A Newfoundland Supreme Court judge has ordered that a new trial be held in the case of Ray Bursey, who had been charged with voyeurism.
In a decision that was made public Friday, Justice Robert Stack agreed with the Crown’s appeal that the provincial court judge who heard the trial last year made an error in fact that resulted in a not-guilty verdict “that was unreasonable and not supported by the evidence.”
Bursey had been arrested and charged as a result of an incident 2 1/2 years ago.
In October 2014, a video camera was found in a television set in the living room of a woman with whom Bursey had been involved romantically. There was no suggestion that any recording was made by the camera, but the transmitted images could be observed “live.”

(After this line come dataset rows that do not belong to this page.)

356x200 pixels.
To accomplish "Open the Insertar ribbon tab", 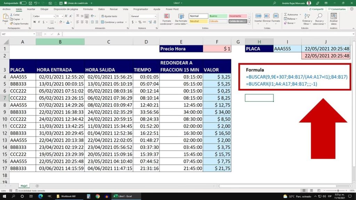I will tap(31, 9).
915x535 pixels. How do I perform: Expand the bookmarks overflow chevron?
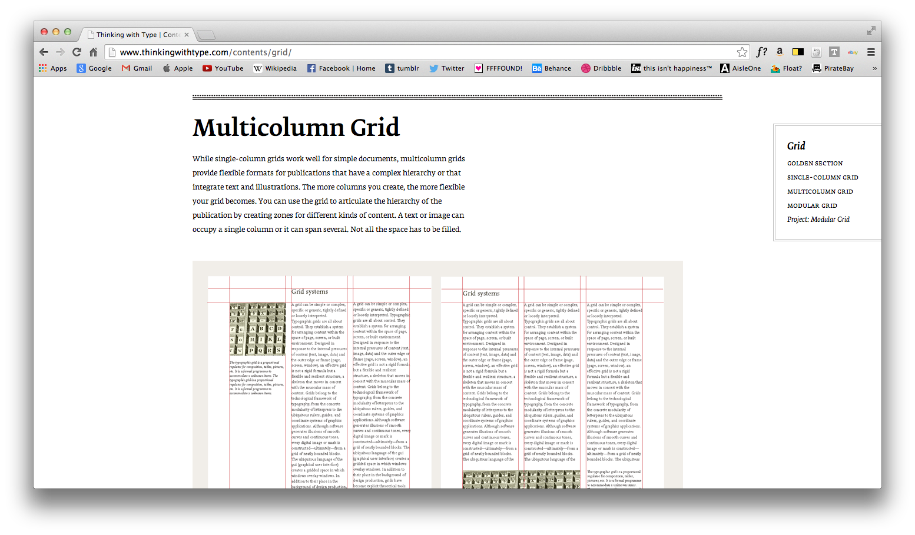[x=874, y=68]
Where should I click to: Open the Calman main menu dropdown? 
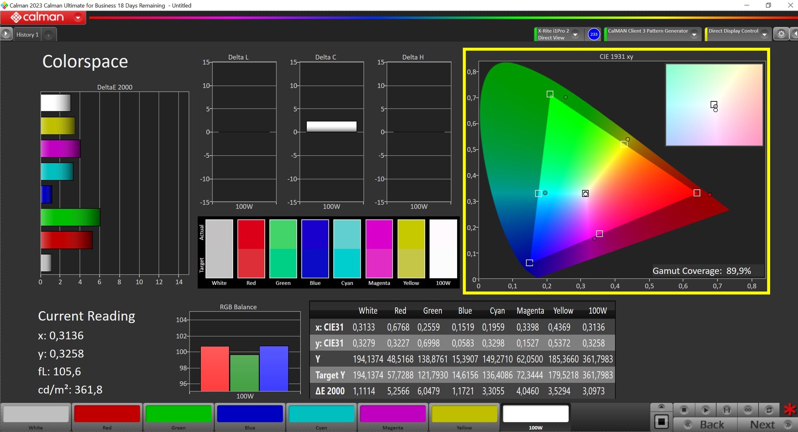[x=78, y=17]
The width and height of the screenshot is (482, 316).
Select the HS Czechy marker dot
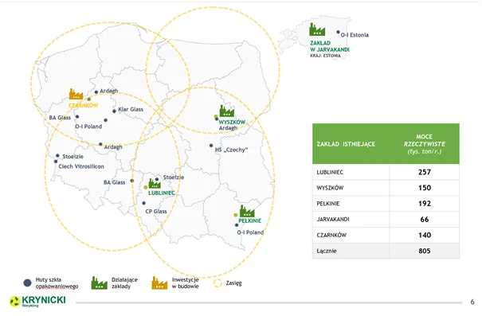point(211,146)
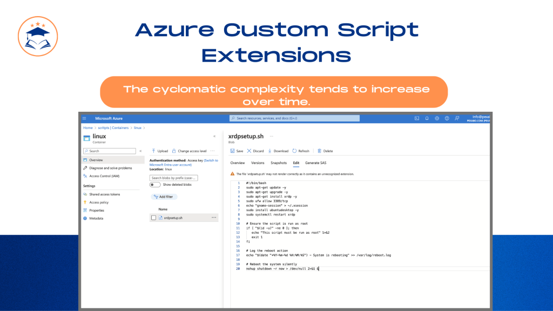Download the blob using toolbar
This screenshot has height=311, width=553.
(x=278, y=151)
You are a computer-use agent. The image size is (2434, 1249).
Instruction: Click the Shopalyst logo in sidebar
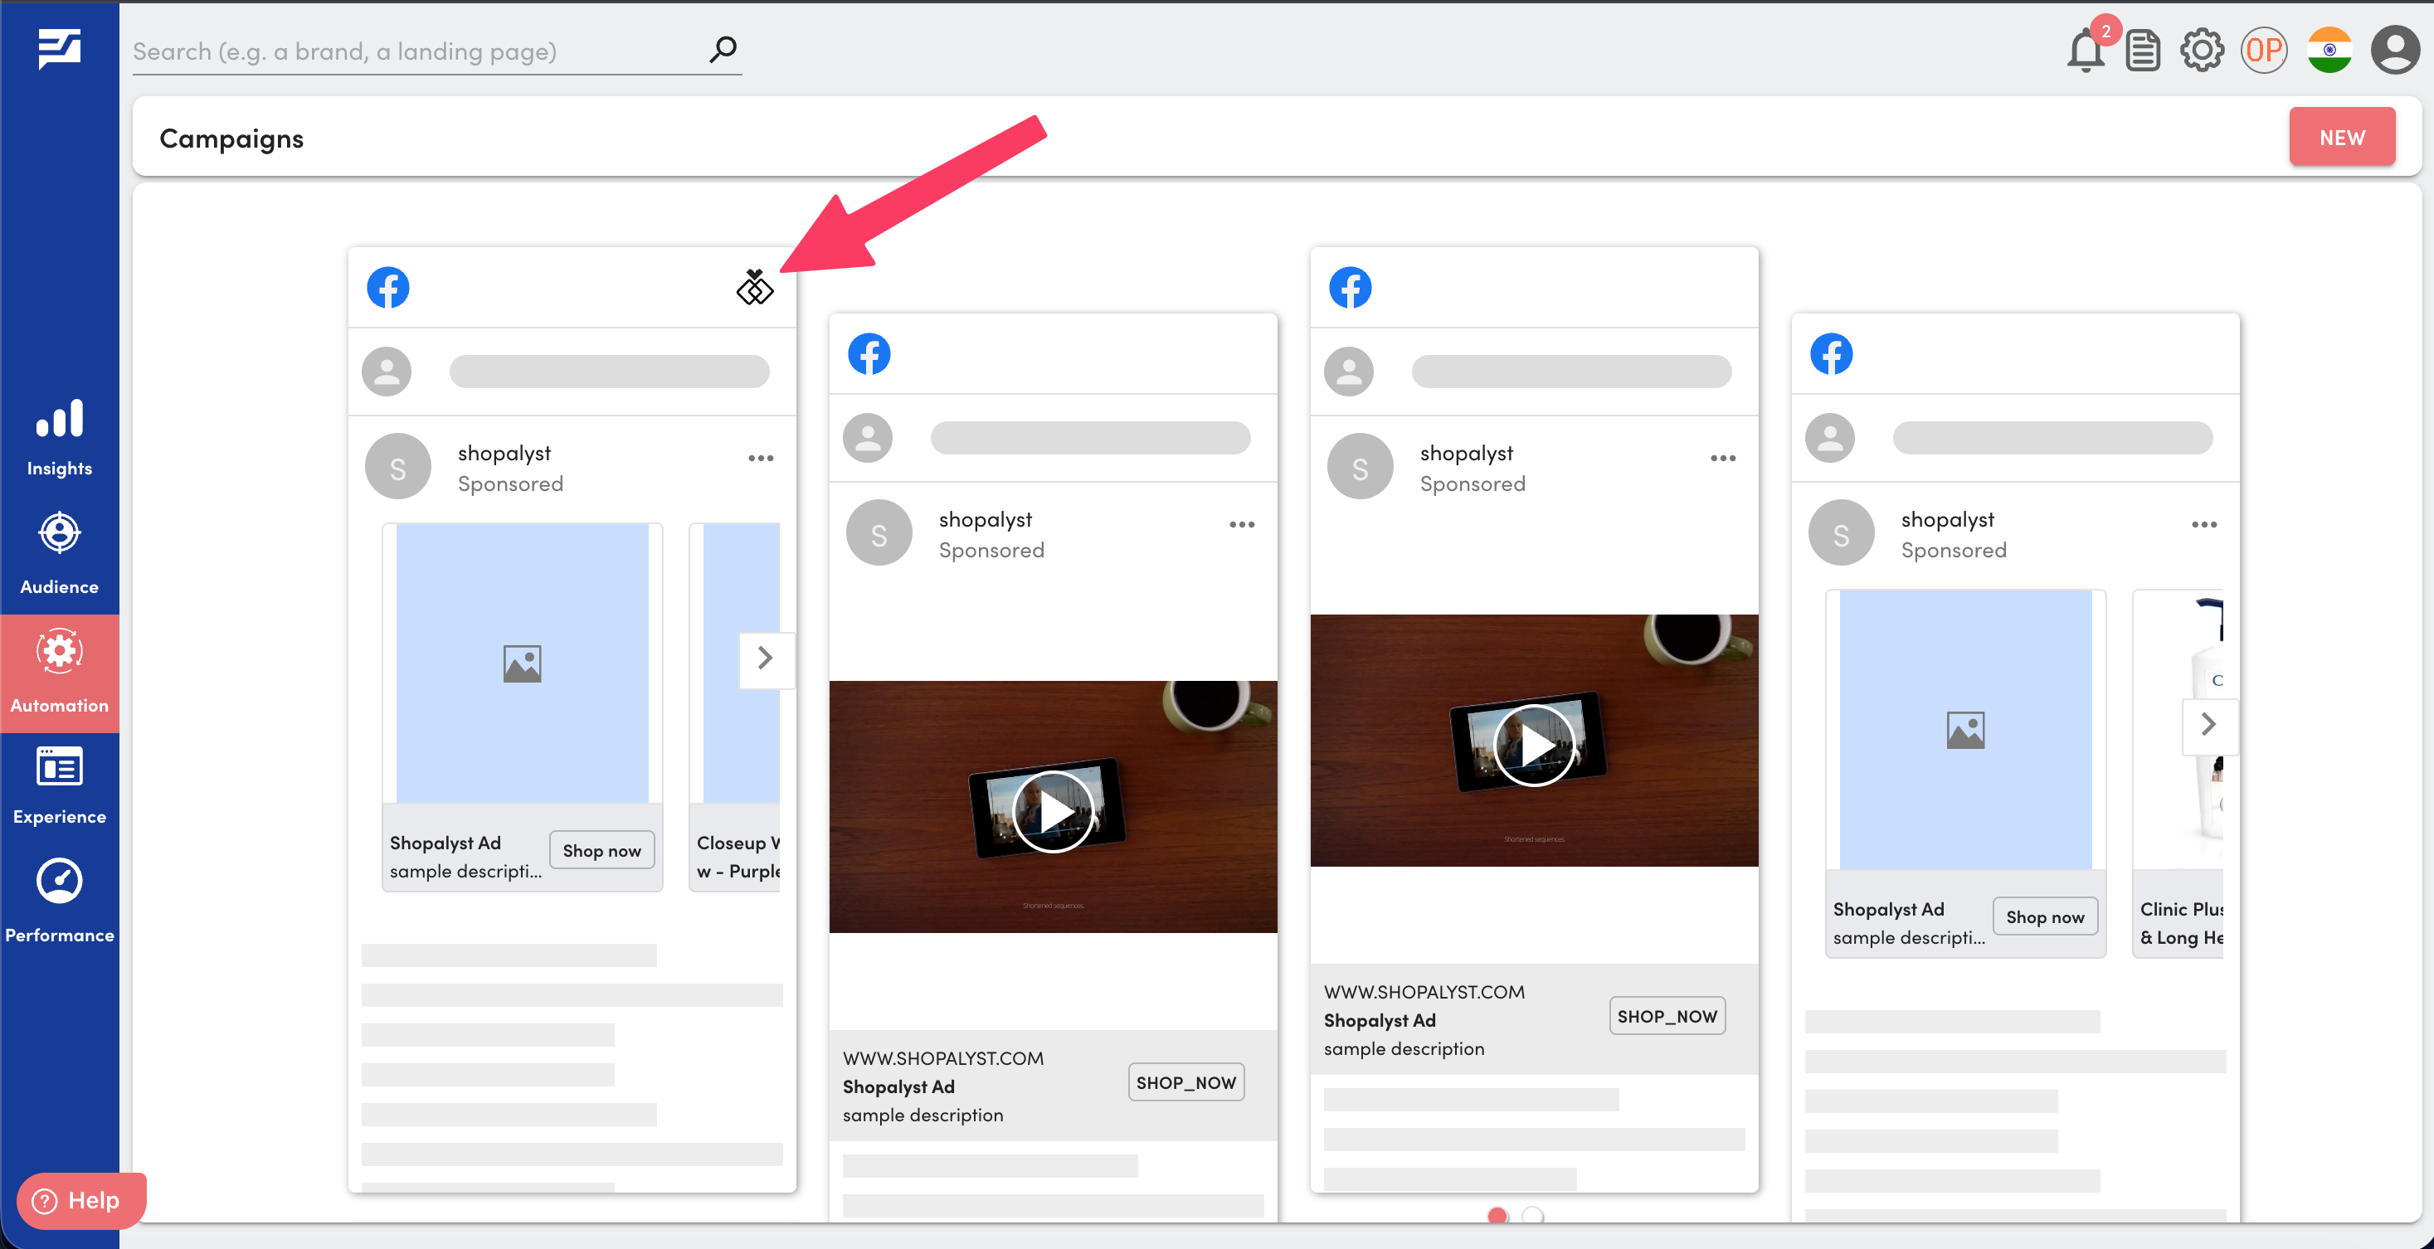point(59,48)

During his trial last year, Bursey — who was represented by St. John’s lawyer Randy Piercey — said the woman knew about the camera, which had been placed there five months earlier. He said it had been directed downward toward the cat’s bed so he could use his phone to keep an eye on the cat, which had been sick.
The woman testified that she had no idea the camera was there.
It was also discovered that the camera was painted black and its glowing light was taped over so it would not be detected. As well, the cat had died the same month the camera was placed in the television.
The provincial judge who heard the trial was satisfied that the camera was surreptitiously placed in the woman’s living room, a place where she had a reasonable expectation of privacy, “and where she could reasonably be expected to be nude … or to be engaged in explicit sexual activity.”
However, Bursey was acquitted because the judge was not satisfied beyond a reasonable doubt that Bursey actually observed the woman and intimate images of her.
However, during the appeal hearing, Crown prosecutor Jude Hall argued that Bursey admitted he observed the woman via the video camera.
In an interview with police, an officer asked him, “So … basically, you could watch that at any point in time, without her knowing, is that possible?”
Bursey replied, “Yeah, I guess.”
The officer says, “But you’re watching her.”
Bursey replied, “OK, go ahead.”
Hall said by not taking this exchange into consideration, the judge, “missed this critical point in the respondent’s testimony in review of the evidence.”
Stack said, “given the evidence as a whole, the only reasonable inference that can be taken … is that the respondent admitted that he watched the complainant via the video camera.”
He went on to say, “The trial judge was in error, therefore, when she found as a fact that (Bursey) did not admit to observing the complainant via the camera. The verdict insofar as it was based upon that erroneous finding of fact was unreasonable because it is contradicted by the evidence. Consequently, the acquittal must be overturned on this basis.”
There’s no word on whether the Crown will schedule another trial. Meanwhile, Piercey told The Telegram Friday that he has not yet decided whether to take the case to the Newfoundland and Labrador Court of Appeal.